Set problem: In the garden blog excerpt, by how much was the lavender cut back?

Text excerpt:
########

Yes, the garlic is in, so that was one job well done.  I have also dug in some of the pea-straw that was overwintering on the beds.  But only on a few of the gardens.  The rest make me feel guilty every time I look out the window, as they do need my attention.

We have moved some roses, and cleared out a bit of space where the tomatoes will go.  The remainder of the work may have to wait a few weeks.  It's hard to get motivated when there is so much else to do, washing for 5 kids, cleaning for 5 kids, picking up after 5 kids, and more.

The raspberries are coming out in green leaf, the willows I did actually do some work on a few weeks ago and pruned off lower branches.  They are now that beautiful fresh green.

Gordon Bennett, some time soon I will have to plant potatoes...

Sunday, August 29, 2010

Bottling up Elderberry Port Wine

Today is just about 6 months since I made up the first stage of the Elderberry Wine and put it into my cask.  Out came the cask this morning, and I steralised some wine bottles, tops and muslin.  Then Mark helped me to bottle the wine.

Only 3 years till its ready to drink!

Thursday, August 19, 2010

Uh Oh, Spring is coming and I am not ready

I see the roses putting out new leaves, the lavender greening up, the garlic sprouting at a rate of knots and huge buds on the grapes.

I am not ready, help!  I haven't had time to do half the stuff I planned. Today I rushed out in a frenzy and cut the lavender back by 1/3 to give it a chance.  But on the way I saw so many things I havent done...pulled out the blackberries, tackled the winter weeds, moved the roses and some of the clematis.  Lordy, lordy, lordy, I can see it's all getting away from me already eeeek.

PS...cos I haven't killed the old chooks yet (ahem) and the new chooks are installed, we have 17.  And what do you know?  11 eggs yesterday, and 9 today :-)

Friday, July 30, 2010

Chickens for the Chop

Ever since the beginning of winter our chickens just haven't been doing their job.

########

Source material:
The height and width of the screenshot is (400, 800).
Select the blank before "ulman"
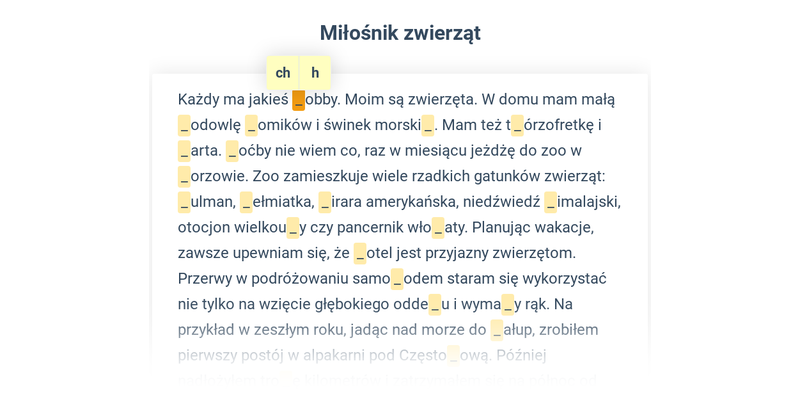pos(184,203)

########

Right answer: By one third.